Three Aspects of Courage in Kierkegaard (2017) in Slovenian



Published in:
Koteska Jasna, "Trije vidiki poguma pri Kierkegaardu: Strah, Tesnoba in izbira", in Kierkegaard, Pogum za dejanje, Mednarodna filozofska delavnica in četrta konferenca, Apokalipsa in CERI, Ljubljana, 2017, 92-98.

Translated from English into Slovenian by Primož Repar











Three Aspects of Courage in Kierkegaard: Fear, Anxiety, and Choice.

Jasna Koteska


[...] If courage is a choice to confront the fear, and the accompanying qualities of fear, such as intimidation, agony, pain, danger, and uncertainty, than courage does not simply imply fearlessness. Quite on contrary. Courage is not the absence of fear, but the very presence of fear. The fear remains within a person. But despite that fear, one still goes on and performs an action in the face of that fear, despite of that fear.

If the courage is an ability to do something that frightens a person, than the question is what had frightened Søren Kierkegaard the most? In Either/Or (1843), we find the following statement: “One fears for oneself, that one will lose what made one happy, blissful, and rich; one fears for what one loves, that it […] will perhaps appear less perfect, that it will possibly fail to answer the many questions, alas, and then all is lost, the magic is gone, and it can never again be evoked.” However, except the fear of losing oneself, happiness, love, knowledge, and magic, Kierkegaard witnessed something even more disturbing regarding the status of fear in modern times. He says that in modern times, fear is in the state of decline, and consequently, we are facing the decline of courage. 

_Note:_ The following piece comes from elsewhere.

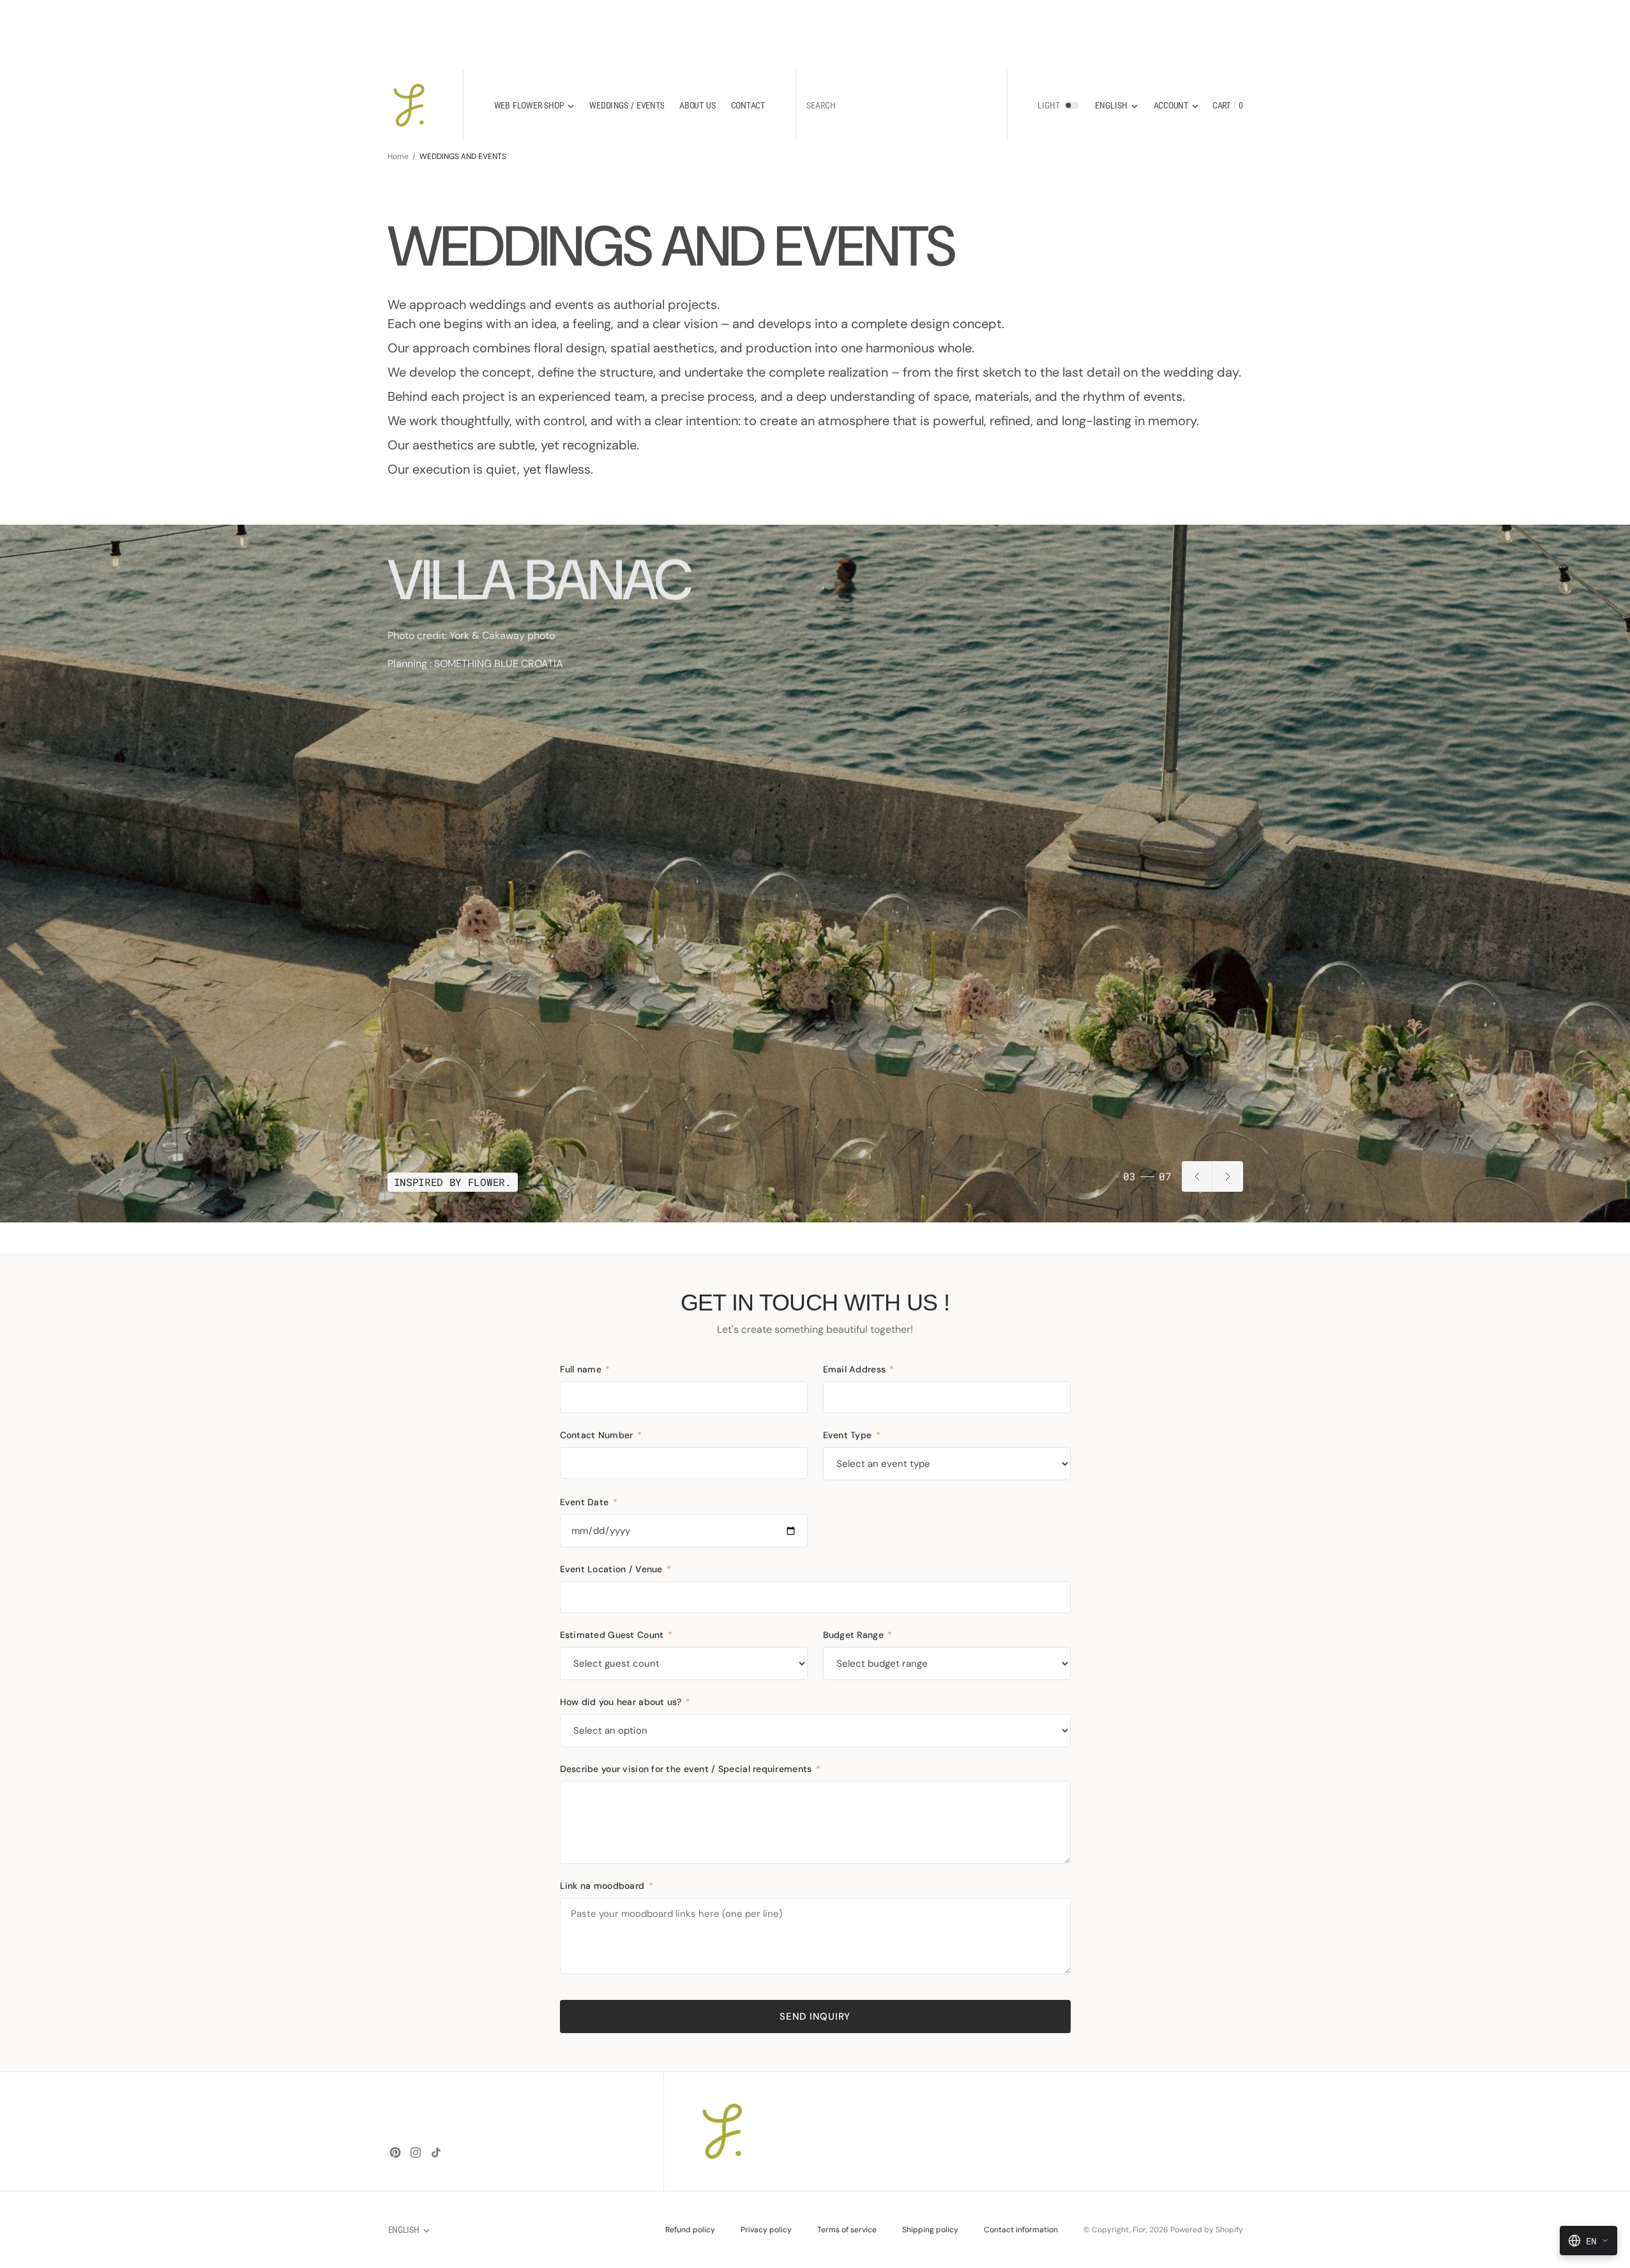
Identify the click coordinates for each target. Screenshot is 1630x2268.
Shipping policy (930, 2230)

Kierkegaard discusses in greater details what the feelings of “fear” and “compassion” meant in the old times, and what they mean in the modern timesIn the Ancient world, the “sorrow is more profound, the pain less”. In modern days, the pain is greater, but the sorrow is less important. And he gives an example of a small child: if the child sees an adult who suffers, the child will reflects the sorrow, although it does not have to reflect on the idea of pain. Yet, his/her pain is there. When the adult sees a child suffer, the pain is greater, but the sorrow is less profound, which according to Kierkegaard, produces the decline of courage.